I've been thinking about piracy in relation to availability, and decided that's got a lot to do with why DRM hasn't been stamped out. It's got nothing to do with long-term piracy prevention, the entire goal is to force those people who want it "as soon as possible" to buy it. The theory is that this group makes up the majority of those who'll get the game in the first place, plus launch day prices tend to exceed what people are willing to pay five months later.

That is to say, it's a stalling mechanic. If it can hold up for, say, one week, then the DRM has done its job - the majority of people who could've bought the game and wanted to have it, would've bought it within that period. The publishers care more about those initial short term sales then they do about the long term, because in the long term, sales figures are going to drop anyway (as will the prices people are willing to pay for an aging product).

This makes a bit of sense when you consider that an otherwise good game can bomb if launched at the same time as another game people perceive as better.
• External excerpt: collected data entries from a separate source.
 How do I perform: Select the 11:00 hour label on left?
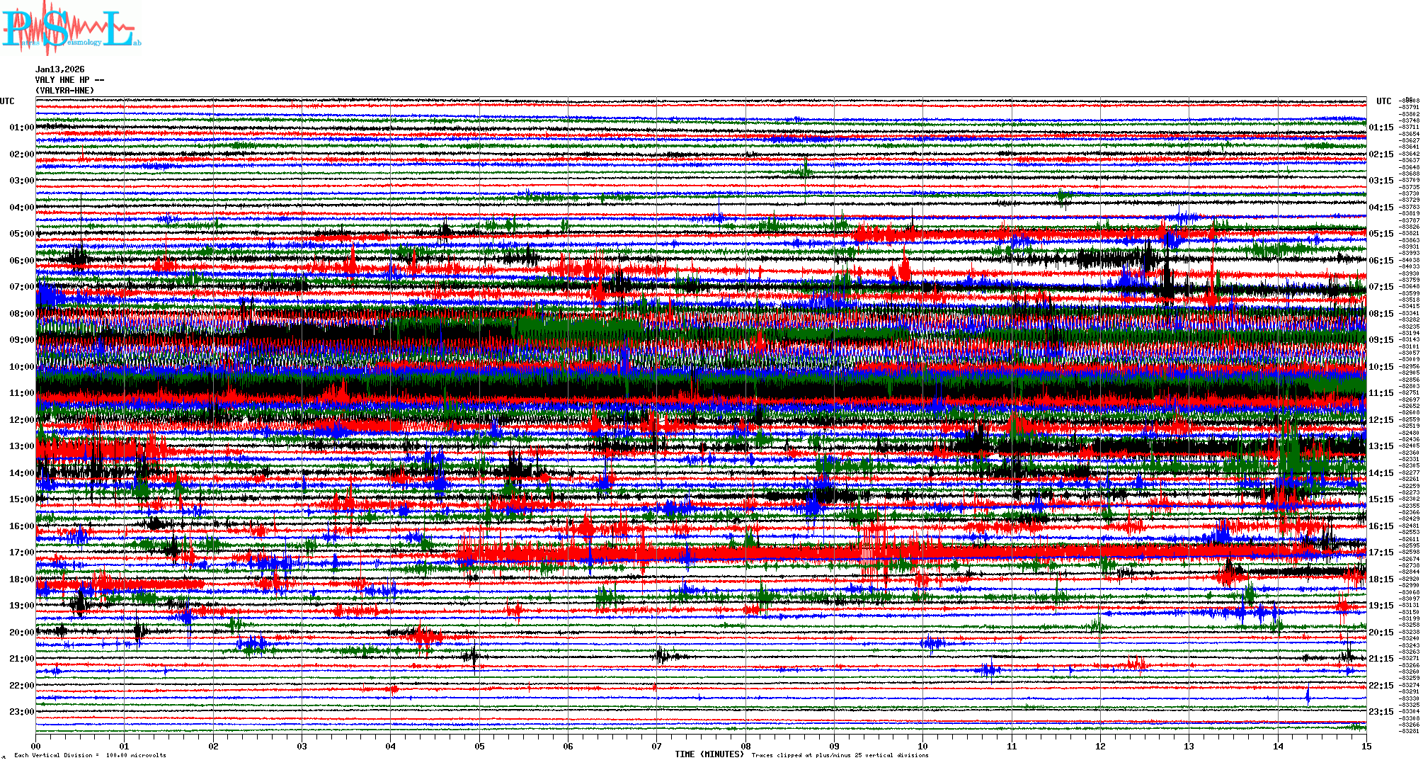21,393
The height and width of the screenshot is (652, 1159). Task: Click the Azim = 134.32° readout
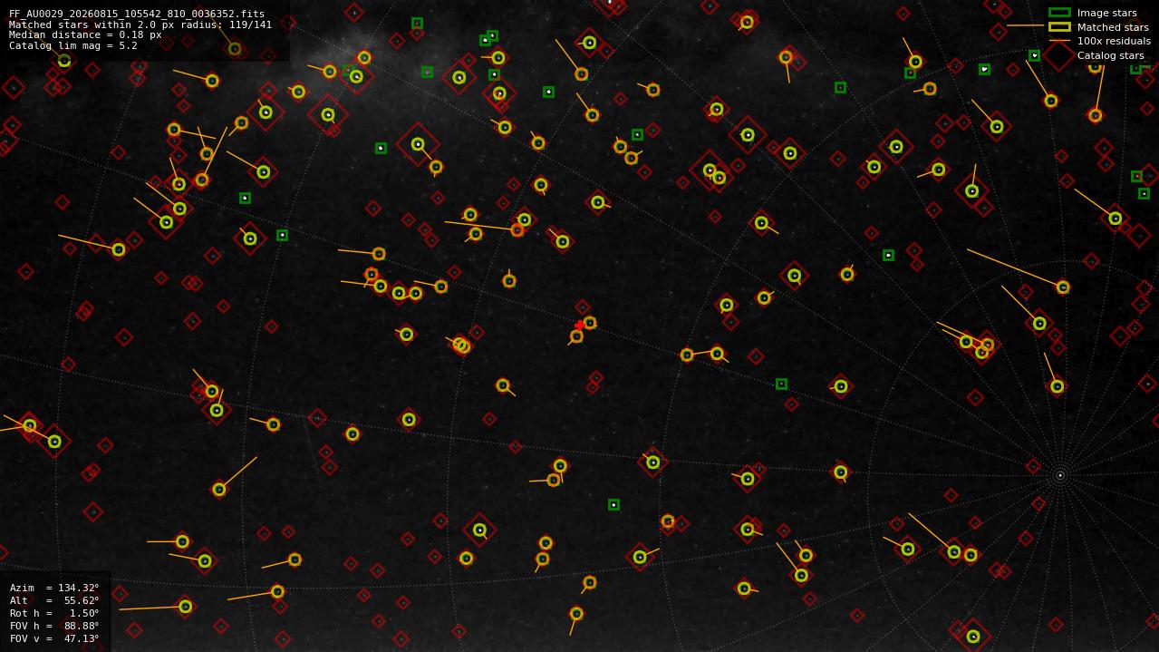[x=54, y=588]
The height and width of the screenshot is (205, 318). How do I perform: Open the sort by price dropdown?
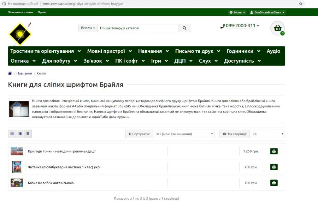[x=183, y=134]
The sales figures won't eventually "even out" over time, because the bulk of them are always racked up in the first few weeks.
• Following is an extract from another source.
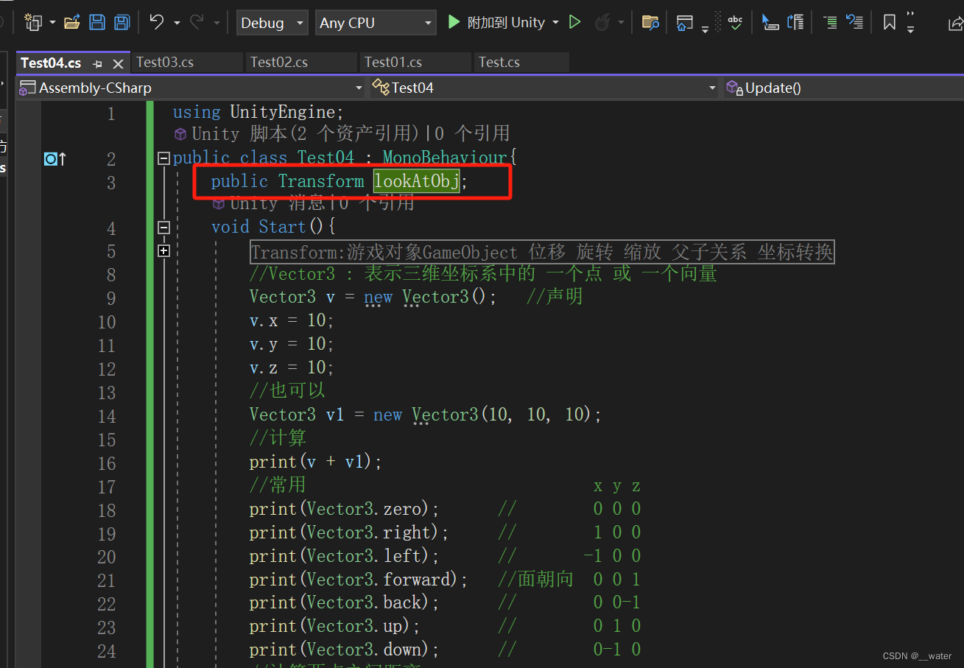Open the Any CPU platform dropdown
This screenshot has width=964, height=668.
point(375,23)
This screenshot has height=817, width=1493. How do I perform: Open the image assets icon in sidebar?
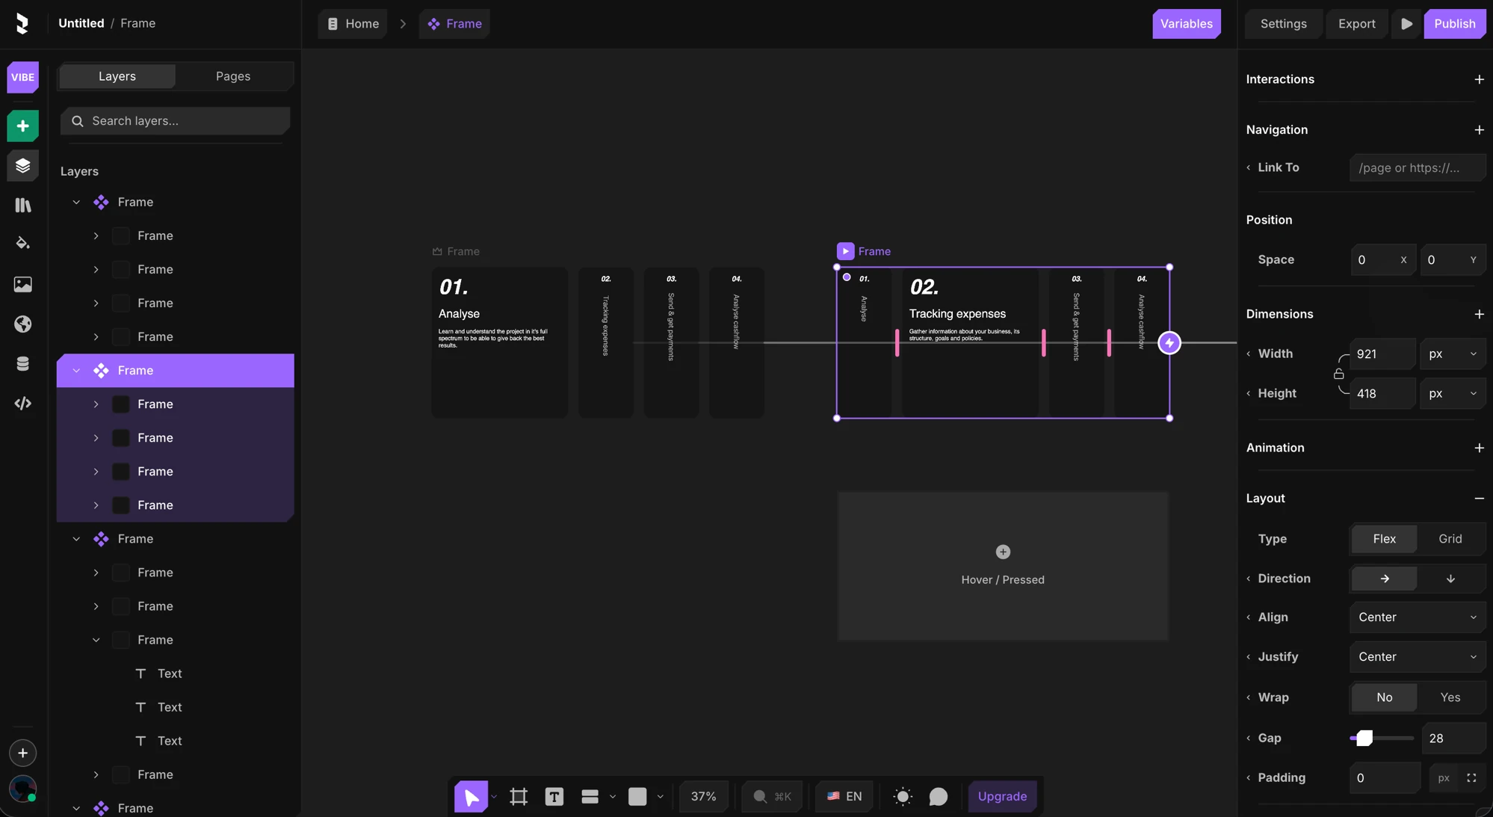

With this point of view, it could even be argued that game DRM works. Many games that are touted as "cracked" on launch are only half done - for example, GTAIV had a ton of cracks floating around, most of which did let you play the game, but didn't catch all the "landmines" built into the code which caused the camera to sway around the screen randomly and any car you attempted to drive to explode within about a minute (meaning that there was no point to playing). All the cracking groups trip over themselves to be the "first" to release a crack, so no testing got done, and no working cracks got released.

Presumably some are out by now, but who cares? The bulk of the intended market will've bought the game long before that happened.

Of course, this all only applies to games and DRM. Attempts at DRM or staggered regional releases in regards to music just piss people off (which, yes, ups the piracy rate), and hence make no sense to me.